Magic Parcel: The Awakening by Frank English
|Magic Parcel: The Awakening by Frank English|
|Category: Confident Readers|
|Reviewer: Linda Lawlor|
|Summary: A well-imagined tale of a mysterious uncle, a magical parcel and a boy who travels between worlds.|
|Buy? No||Borrow? Yes|
|Pages: 208||Date: June 2010|
|Publisher: 2QT Limited|
Jimmy Scoggins is an ordinary boy of nine, who lives with his mother and his brother. He loves to visit his uncle Reuben, believing the old man must have special powers because he always knows exactly what type of ice cream Jimmy would like to eat that day. Reuben tells Jimmy thrilling tales, and at the beginning of this book actually sends his nephew into another world, called Omnia, for an adventure. Jimmy is not the first boy to go to there: his brother Tommy used to go too, but now he is thirteen he has stopped, feeling it is all rather babyish. But something has gone wrong this time: Jimmy does not return, and Tommy has to cross the barrier between worlds to find him.
Things have changed in Omnia since Tommy's visits: the evil Lord Seth has grown strong, and he is now threatening to take control of the world. Jimmy and Tommy become involved in the struggle for power, and they meet many of the denizens of Omnia, good and bad, in their attempts to retrieve the magic parcel which Jimmy hid in a hollow tree. They are attacked and captured, imprisoned and rescued, and make both allies and enemies before a return to their own world - which is by no means the end of the adventure.
Magic Parcel: The Awakening is a book full of thrilling scenes and heart-stopping adventures. Many creatures there can control minds, and the two brothers go through some uncomfortable and frightening experiences. The author clearly has a vivid imagination, and he has created some memorable characters. The book has the feel of a story from an earlier, slower time: Jimmy has no mobile phone or computer, and many of the expressions he and his family use have a comforting, Yorkshire tang to them which makes a pleasant change from the London and South East (with a dollop of American!) tones of many current stories.

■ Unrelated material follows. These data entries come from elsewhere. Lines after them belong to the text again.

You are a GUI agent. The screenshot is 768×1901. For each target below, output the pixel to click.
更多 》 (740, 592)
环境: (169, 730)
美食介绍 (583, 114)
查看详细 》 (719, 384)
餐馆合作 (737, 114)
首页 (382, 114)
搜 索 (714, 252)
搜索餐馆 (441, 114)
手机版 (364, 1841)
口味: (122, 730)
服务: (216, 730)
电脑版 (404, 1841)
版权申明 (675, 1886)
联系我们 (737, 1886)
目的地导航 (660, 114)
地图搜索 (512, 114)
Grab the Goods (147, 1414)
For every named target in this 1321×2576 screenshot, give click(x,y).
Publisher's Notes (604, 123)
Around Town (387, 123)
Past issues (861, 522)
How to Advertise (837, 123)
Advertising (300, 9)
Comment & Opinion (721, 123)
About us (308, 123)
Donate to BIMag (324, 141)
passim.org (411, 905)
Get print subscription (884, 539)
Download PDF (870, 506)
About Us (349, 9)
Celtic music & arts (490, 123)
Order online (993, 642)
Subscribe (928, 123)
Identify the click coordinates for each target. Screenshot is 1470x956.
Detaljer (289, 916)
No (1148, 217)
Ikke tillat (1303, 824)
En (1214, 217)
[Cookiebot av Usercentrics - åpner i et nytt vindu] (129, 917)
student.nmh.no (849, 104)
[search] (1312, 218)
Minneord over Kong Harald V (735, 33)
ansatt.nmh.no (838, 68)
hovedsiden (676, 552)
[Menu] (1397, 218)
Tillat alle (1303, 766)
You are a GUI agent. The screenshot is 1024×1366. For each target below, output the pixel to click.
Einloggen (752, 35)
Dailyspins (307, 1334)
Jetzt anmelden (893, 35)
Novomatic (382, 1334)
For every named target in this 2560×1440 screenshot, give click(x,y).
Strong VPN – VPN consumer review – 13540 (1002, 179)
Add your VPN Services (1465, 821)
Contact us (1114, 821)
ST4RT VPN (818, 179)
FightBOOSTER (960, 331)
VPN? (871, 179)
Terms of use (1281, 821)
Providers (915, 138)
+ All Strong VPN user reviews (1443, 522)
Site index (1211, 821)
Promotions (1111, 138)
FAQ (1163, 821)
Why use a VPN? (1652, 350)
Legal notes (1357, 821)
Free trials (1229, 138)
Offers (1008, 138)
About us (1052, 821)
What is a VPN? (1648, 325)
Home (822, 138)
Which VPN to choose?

The language in this book is rich, and the author goes to great pains to build tension and atmosphere through highly detailed comparisons and images. There are, to be honest, rather too many of these descriptions, and therefore they lose their impact. Also, although at the beginning of the book Jimmy talks like an ordinary boy, he soon begins to use the same elevated tone as the author, which rings false and makes him sound like a much older person. For example:
I seemed to be there from late afternoon to that twilight time which ushers in the velvety black dark of night.
Not the language of many young boys!
The book ends on a cliff-hanger, with Jimmy in mortal danger. This is a device which has been used by other authors, especially adult ones, but is seems a little harsh for a young reader to spend a long time reading a book which offers no resolution.
Further reading suggestion: A wonderful adventure where myth and reality collide is The Owl Service by Alan Garner.